Simple Linux Utility for Resource Management (SLURM)
SLURM is the native scheduler software that runs on COARE’s HPC cluster. Users request for allocation of compute resources through SLURM. It arbitrates contention for resources by managing a queue of pending work.
SLURM Entities
SLURM entities are relevant terminologies used in SLURM, which include the following:
Frontend
The frontend is where users log in to access the HPC. This should not be used for computing.
Job
An allocation of resources assigned to a user for a specified amount of time.
Jobs Step
Sets of (possibly parallel) tasks within a job.

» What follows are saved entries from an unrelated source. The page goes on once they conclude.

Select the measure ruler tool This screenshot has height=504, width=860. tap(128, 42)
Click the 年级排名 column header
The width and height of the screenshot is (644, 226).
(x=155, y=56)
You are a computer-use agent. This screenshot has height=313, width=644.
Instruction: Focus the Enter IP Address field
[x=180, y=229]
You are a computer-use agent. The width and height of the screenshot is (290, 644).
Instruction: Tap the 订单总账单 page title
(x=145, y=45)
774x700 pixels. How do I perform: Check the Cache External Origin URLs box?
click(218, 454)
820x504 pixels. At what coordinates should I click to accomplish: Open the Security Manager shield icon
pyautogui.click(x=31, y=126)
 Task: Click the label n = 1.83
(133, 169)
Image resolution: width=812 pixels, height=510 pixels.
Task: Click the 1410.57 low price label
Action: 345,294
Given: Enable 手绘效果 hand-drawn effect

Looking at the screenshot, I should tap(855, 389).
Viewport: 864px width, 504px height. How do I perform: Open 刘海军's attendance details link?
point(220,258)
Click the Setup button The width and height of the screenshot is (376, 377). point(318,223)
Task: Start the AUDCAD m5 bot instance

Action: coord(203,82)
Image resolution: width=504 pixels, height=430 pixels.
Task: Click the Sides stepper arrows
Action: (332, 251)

Message Passing Interface (MPI)
A standardized and portable message-passing system designed to exchange information between processes running on a different nodes.
Modules
Environment modules enable users to choose the software that they want to use and add these to their environment.
Node
A physical, stand-alone computer that handles computing tasks and run jobs; a compute resource managed by SLURM
Partitions
Logical set of nodes with the same queue parameters (job size limit, job time limit, users permitted to use it, etc.)
Quality-of-Service (QOS)
The set of rules and limitations that apply to a category of job.
Runtime
The time required for a job to finish its execution.
Task
This is typically used to schedule an MPI process which, in turn, can use several CPUs.
Types of Jobs
The following are the types of jobs that users can run in the HPC:
Multi-node parallel jobs
Multi-node parallel jobs use more than one node and require message passing interface (MPI) to communicate between nodes. Jobs usually require computing resource (cores) more than a single node can offer.
Single-node parallel jobs
Single-node parallel jobs use only one node, but multiple cores on that node. These include pthreads, OpenMP, and shared memory MPI.
Truly-serial jobs
Truly-serial jobs require only one core on one node.
Array jobs
Multiple jobs to be executed with identical parameters.
SLURM Partitions
The COARE’s SLURM currently has four (4) partitions: debug, batch, serial, and GPU.
Debug
- COARE HPC's default partition
- Queue for small/short jobs
- Maximum runtime limit per job is 180 minutes or 3 hours
- Users may wish to compile or debug their codes in this partition
Batch
- Preferably for jobs that require MPI or parallel jobs
- Maximum runtime is 3 days
Serial
- Preferably for jobs that do not require MPI-enabled applications across multiple nodes
- Maximum runtime of 7 days
GPU
- Specified for jobs that uses GPU
- Users need to add the flag #SBATCH --gres=gpu:<count> to gain access to the nodes
- With a maximum runtime of 3 days
- A max resource of 2 GPUs
SLURM Job Limits
SLURM Job Limits are imposed for fair usage of the COARE's resources. Every job submitted by users to SLURM is subject to these job limits to prevent hogging of resources.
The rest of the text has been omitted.